* WHAT NEEDS TO BE DONE *
Check every line below for the word "Arizona" and show those that hold it.
** Opening TASK INPUTS block **
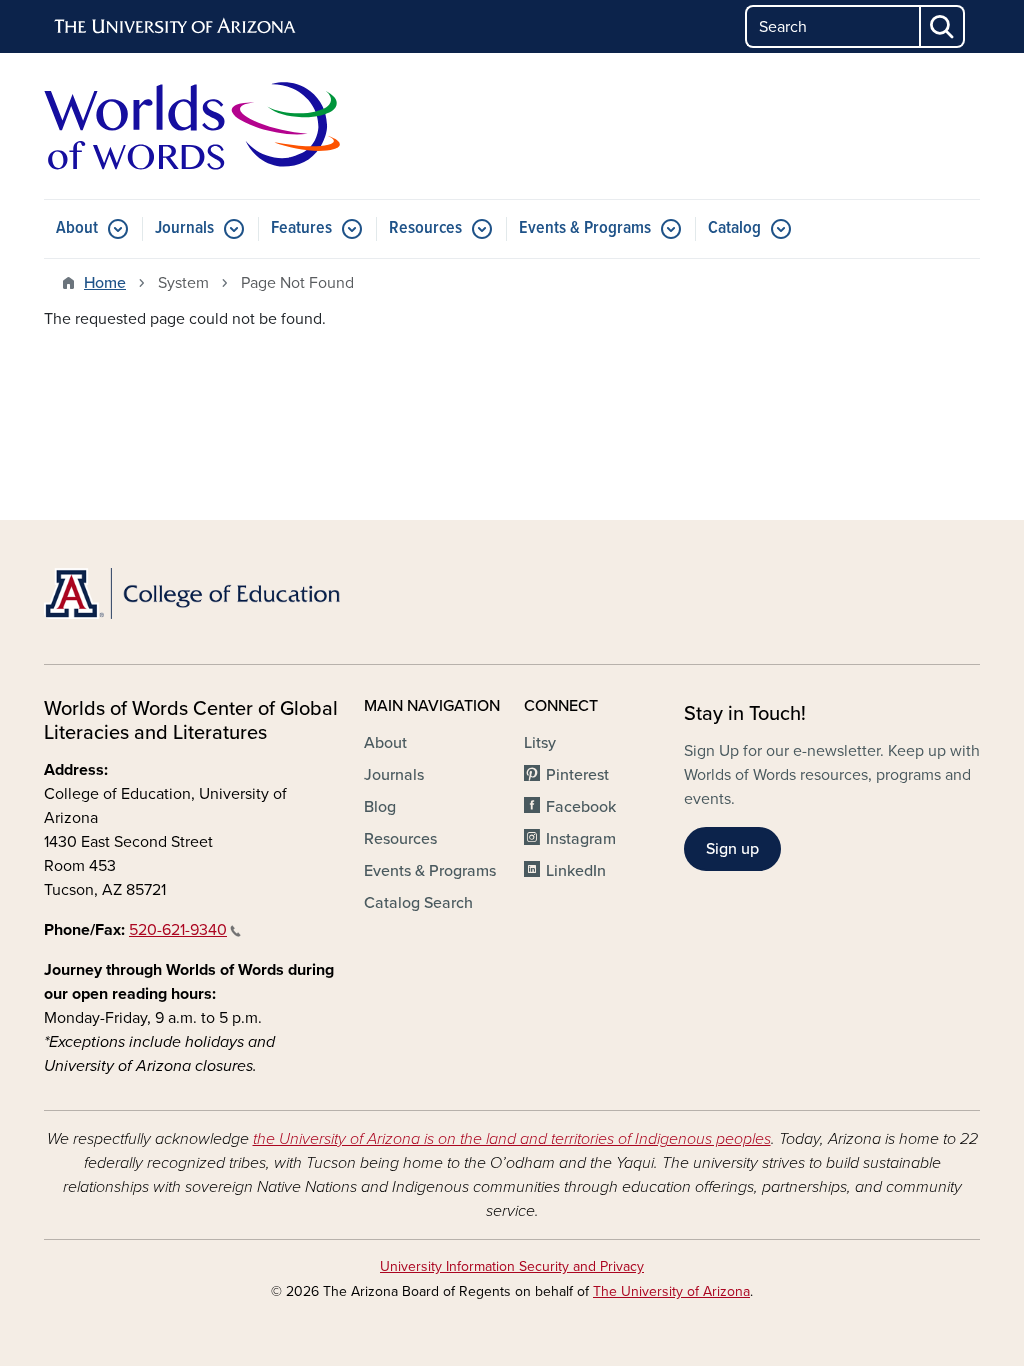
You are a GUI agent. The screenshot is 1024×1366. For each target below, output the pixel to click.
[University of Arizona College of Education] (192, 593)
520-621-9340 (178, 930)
** Closing TASK INPUTS block **
** Opening TASK INPUTS block **
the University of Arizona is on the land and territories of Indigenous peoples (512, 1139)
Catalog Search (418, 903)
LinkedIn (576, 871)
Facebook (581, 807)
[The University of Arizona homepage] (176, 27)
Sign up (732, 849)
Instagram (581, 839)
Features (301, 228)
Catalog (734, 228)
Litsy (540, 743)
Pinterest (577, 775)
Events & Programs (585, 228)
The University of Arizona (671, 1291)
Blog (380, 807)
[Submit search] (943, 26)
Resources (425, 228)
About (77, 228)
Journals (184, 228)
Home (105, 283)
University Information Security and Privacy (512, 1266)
** Closing TASK INPUTS block **
* RESPONSE *
[University of Arizona College of Education] (192, 593)
the University of Arizona is on the land and territories of Indigenous peoples (512, 1139)
[The University of Arizona homepage] (176, 27)
The University of Arizona (671, 1291)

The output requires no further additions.